From Bioethics
It was just a matter of time after the successful creation of pig and cow embryos grown with human cells that some researcher somewhere would think it might be worth trying to find out whether it is possible to grow more closely related monkey embryos with human cells, and so they did.1 The experiment reportedly has not been a straightforward runaway success, but, of 132 monkey embryos injected with human extended pluripotent stem cells, three embryos were still alive at day 19. The low success rate may be a consequence of the fact that the researchers, led by a stem cell biologist at the Salk Institute, have not quite figured out yet how to manipulate which cells grow into which kind of tissue.
The primary objective of such research is not to develop more human-like monkeys, or more monkey-like humans, but to create new pathways towards making new organs for transplant purposes. This does raise interesting ethical questions. First among them is the question of what the moral status of such chimeras would be, should they ever be birthed. Then there are other issues, such as whether such research is itself ethically defensible, seeing that its primary objective is to—essentially—create a new source of organs for humans. Would it be ethically acceptable to create highly developed monkey–human chimeras only to kill them in order to extract organs for xenotransplantation purposes? Arguably the shortage of organs for transplant purposes can be addressed by changing how we go about sourcing them. Options available to us range from paying prospective donors for their organs to making it more difficult for those opposed to the use of their organs after their demise to opt out. Creating a new class of highly developed chimeras for xenotransplantation purposes does not appear to be necessary to achieve what is otherwise an uncontroversially desirable objective.

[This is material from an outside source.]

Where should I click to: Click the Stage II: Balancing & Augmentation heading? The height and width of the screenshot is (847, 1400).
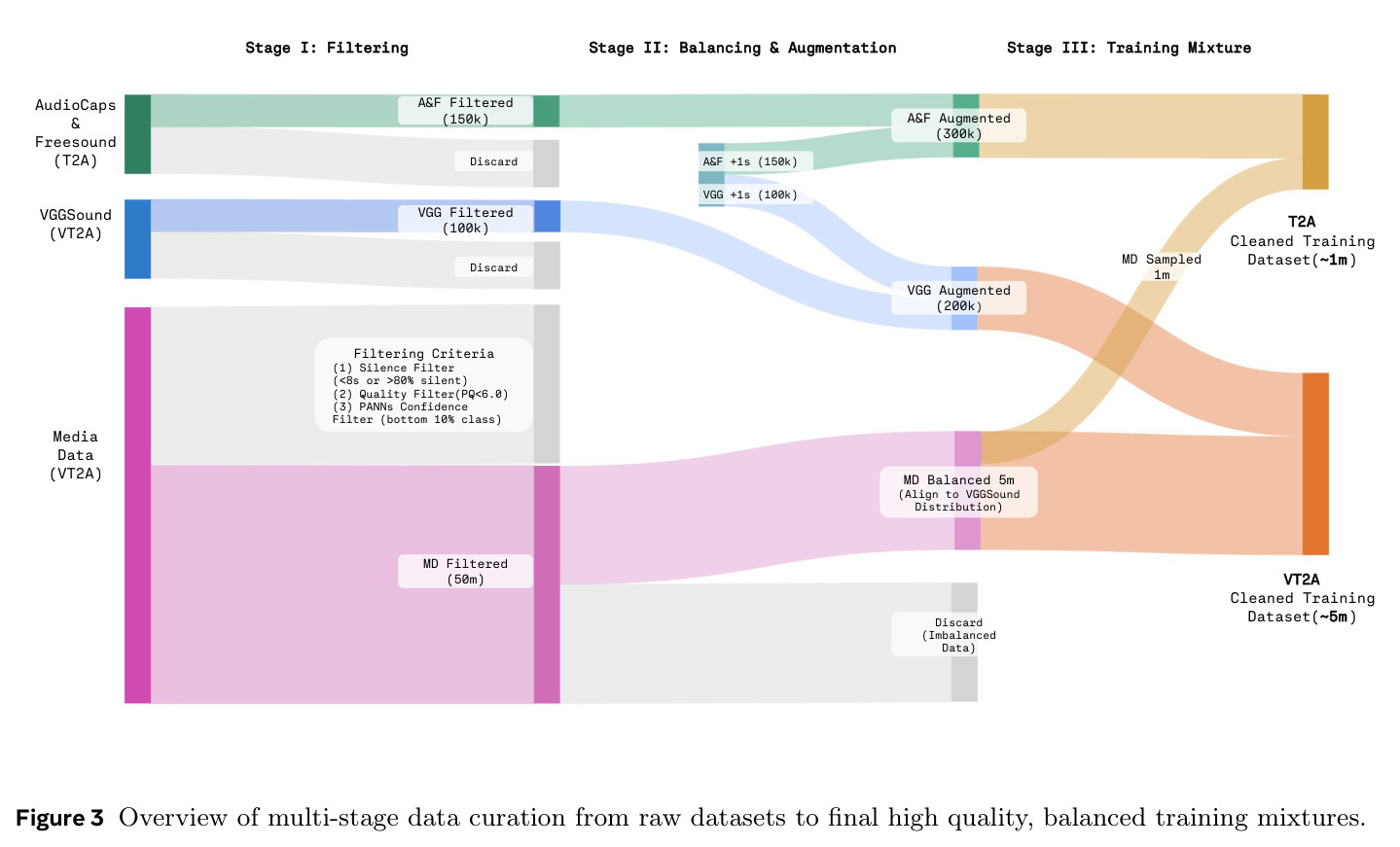coord(742,48)
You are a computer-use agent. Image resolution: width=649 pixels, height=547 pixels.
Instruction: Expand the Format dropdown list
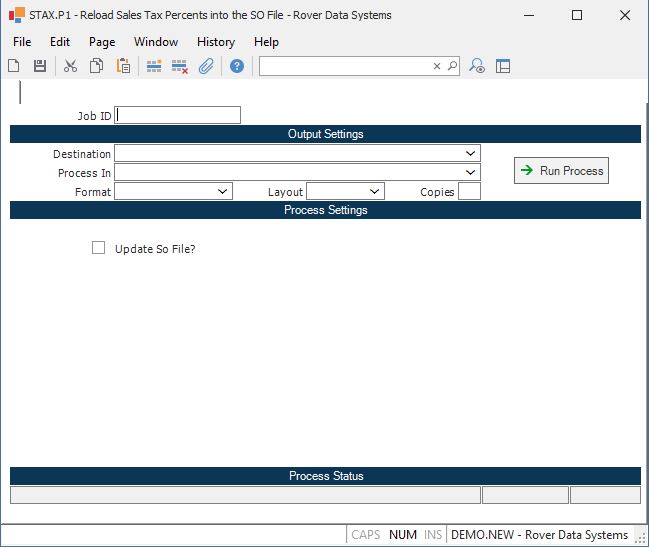pos(222,191)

What about the uncertainty about moral status mentioned earlier? Let us assume that at least one of the remaining embryos could be successfully implanted (something not planned by this research team) and carried to term. What would be the moral status of the newborn chimera, seeing that it is a hybrid made up of both monkey and human cells? Those of us not hung up on species membership will focus on the capabilities of the newborn and base our answer to the moral status question on those capabilities. Is there sentience? Then inflicting pain and suffering on it matters morally. If, as was the case when human glia cells were injected into mice brains, mental capacities turned out to increase as a result of the monkey–human stem cell mix,2 then the moral status of the chimeras should rise. What matters for the determination of your moral status should be your capabilities, not how those capabilities came about. If anything, such a finding should give us further cause to reconsider using such chimeras as a convenient solution to our organ-shortage problem.

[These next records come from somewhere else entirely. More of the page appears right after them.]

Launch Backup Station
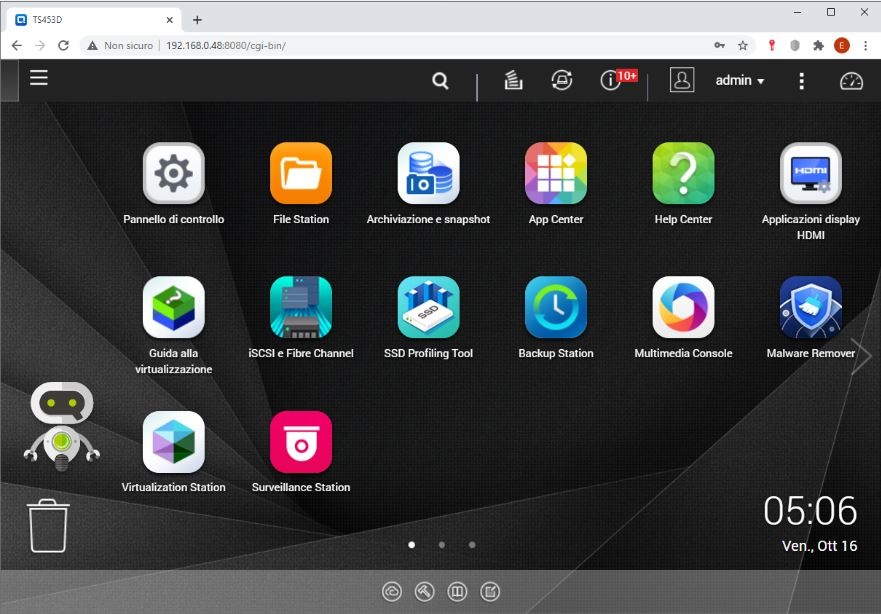881x614 pixels. (556, 308)
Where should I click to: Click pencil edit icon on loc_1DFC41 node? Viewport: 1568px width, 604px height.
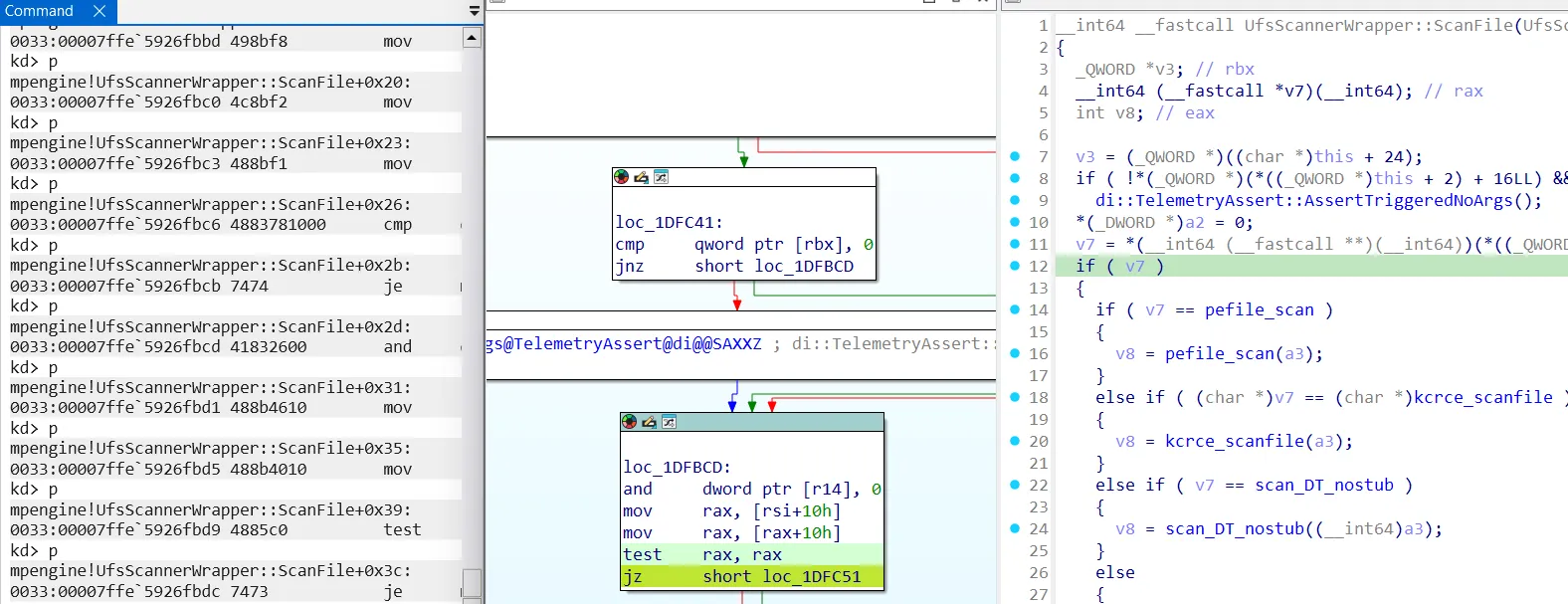tap(641, 177)
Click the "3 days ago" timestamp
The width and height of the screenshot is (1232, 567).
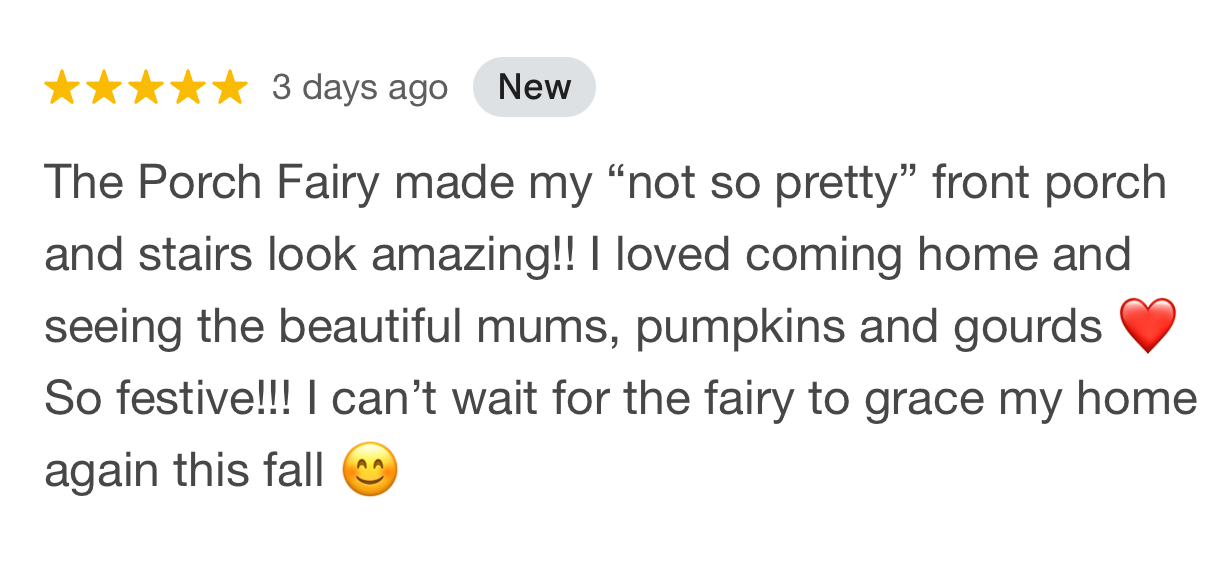(359, 88)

Julian Savulescu and Julian Koplin have considered a different solution. They propose a two-step solution: ‘Firstly, the cells which cause human brain development should be knocked out through gene editing, if possible. And secondly, the live-born chimeras should not immediately be “used”, instead, they are allowed to develop in social groups and are studied for their cognitive capacities and potential for non-verbal communication’.3 This strategy would permit us to study the chimeras carefully, and make a considered determination of what their moral status is, and of what is and what is not morally owed to them.
Of course, those opposed to the use of non-human primates for research purposes will likely be opposed to their use as living human organ banks, too, whether they are primate–human chimeras or ‘just’ primates. We do not need to rehearse those ethical arguments here, as readers of the journal will be very familiar with them.4 Berna Sozen, a stem cell biologist at Yale University, is quoted as saying that ‘it is really hard to say that it will ever be possible to grow organs for transplantation by creating these animal–human chimeras, but this research should continue for us to understand whether we will ever achieve this’.5 My view would be that it serves no apparent purpose to find out, if one is not also prepared to use such chimeras as mere means-type vessels carrying organs for transplant purposes. That seems difficult to justify.